Dominica’s Prime Minister Roosevelt Skerrit says a decision by the UK to impose visa restrictions on Dominican passport holders is unfortunate and hurtful. But Skerrit said, “It shall not permanently harm us”.
“We shall rebound, we shall effect the necessary changes and we shall continue to punch our way back from all that has beset and impacted us over the years,” Skerrit said in an address to the nation Thursday,
On Wednesday, the British Home Office announced that it was imposing a visa regime on Dominicans due to concerns over the island’s Citizenship by Investment Program (CBI).
The Home Secretary said careful consideration of Dominica’s and Vanuatu’s operation of a citizenship-by-investment scheme has shown clear and evident abuse of the scheme, including the granting of citizenship to individuals known to pose a risk to the UK
But Skerrit said the decision of the United Kingdom to suspend visa-free access to the UK for holders of passports from a number of countries, including Dominica, must be understood in that general context.
“The British Government has made it clear that this decision to suspend VISA-free access, does not represent a deterioration of relations between our two nations; nor is it indicative of any diplomatic or other fall out. They have cited concerns with our CBI programme and I wish to assure the Dominican people that several changes have already been made to the structure and management of our program and in the weeks and months ahead, we will continue to implement additional measures to strengthen the programme,” he said in his address.

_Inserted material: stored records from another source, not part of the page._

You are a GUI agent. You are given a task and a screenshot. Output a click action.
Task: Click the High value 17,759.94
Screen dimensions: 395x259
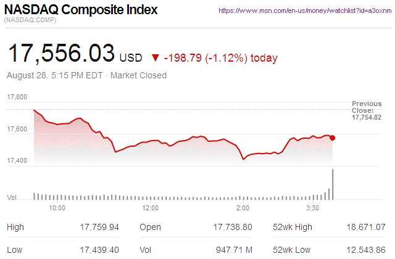99,227
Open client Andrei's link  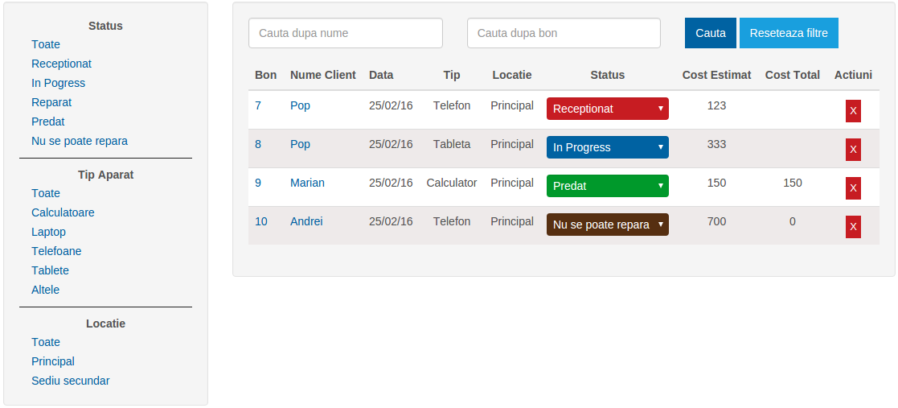[306, 221]
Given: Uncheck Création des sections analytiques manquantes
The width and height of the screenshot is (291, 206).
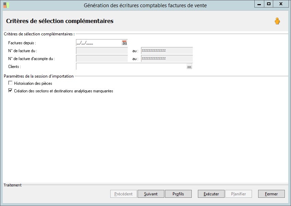Looking at the screenshot, I should (x=11, y=91).
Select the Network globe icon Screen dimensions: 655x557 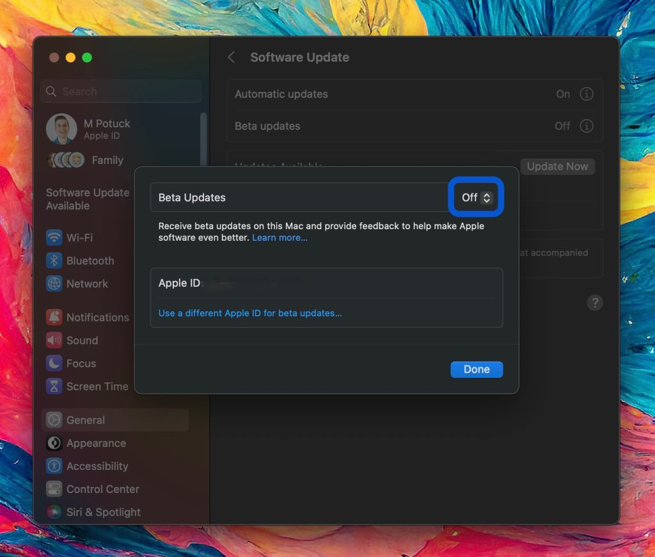54,284
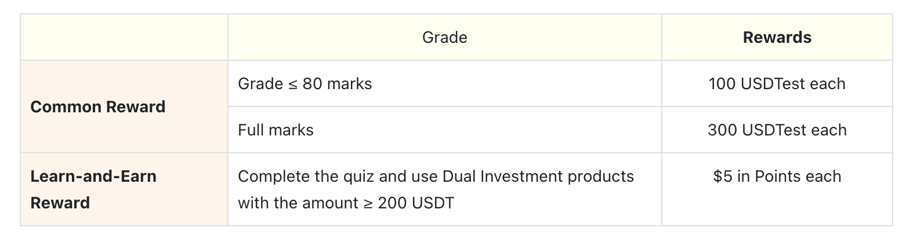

Skerrit said his Dominica Labour Party government and the entire nation for that matter, take this matter very seriously and will increase efforts in showcasing our robust due diligence and risk mitigation efforts on all fronts.
“The Commonwealth of Dominica has some of the most proactive and robust due diligence processes and vets everyone looking to attain second or alternative citizenship in the country. This vetting process is multi-layered and handled by top-rated due diligence agencies based in the United Kingdom and the United States,” Skerrit said
According to him, Dominica has taken the lead in this region in seeking regional coordination on the various CBI programmes and in discussing ways to safeguard all of these programmes.
“Our nation implemented the six CBI Principles proposed by the United States, including implementation of mandatory interviews for applicants 16 years and older for its Citizenship by Investment Programme. This step highlights the country’s commitment to cooperating with international stakeholders and increasing due diligence processes, with the aim of reducing threats posed by illicit actors”, Skerrit added.
Furthermore, he said as a Small Island Developing State, Dominica has used funds from its CBI programme to address the devastating impacts of climate change on our island, to boost our self-reliance – transforming our economy, driving growth, enhancing our climate resilience and empowering local communities.
“In the US-Caribbean roundtable that was recently held, it was noted that dismantling CBI programmes would severely compromise the prosperity and prospects of the nations that run these programmes, triggering a plethora of negative socio-economic consequences,” according to the Dominican leader
He said the Caribbean has been taking a proactive approach in addressing international concerns about CBI Programmes.
And, Dominica has been very cooperative – implementing a number of measures to clamp down on unsavory characters who may want to use the programmes as an entry point to countries such as the United Kingdom.
“The level of inspection that takes place as part of the due diligence process is so high it leaves very little chance for undesirables to be accepted without suspicion. Checks happen on the ground, online, and now in-person thanks to the mandatory interview that must take place,” Skerrit said
Where the CIP in Dominica is concerned, Skerrit said his government will continue to evolve our due diligence processes, as we are already doing, to ensure that they not only meet international standards but alleviate any security concerns.
“We have fresh impetus to go back and relook where we can do even better in terms of giving our international counterparts confidence in our security measures – which are already some of the most robust in the world when compared to other jurisdictions. As a matter of fact, we shall engage the services of a European based entity that shall come in to do a comprehensive review of our entire programme,” he added
The Dominican government said it will continue to engage the United Kingdom on the matter – as it will do with other nations, like those of the European Union and the United States.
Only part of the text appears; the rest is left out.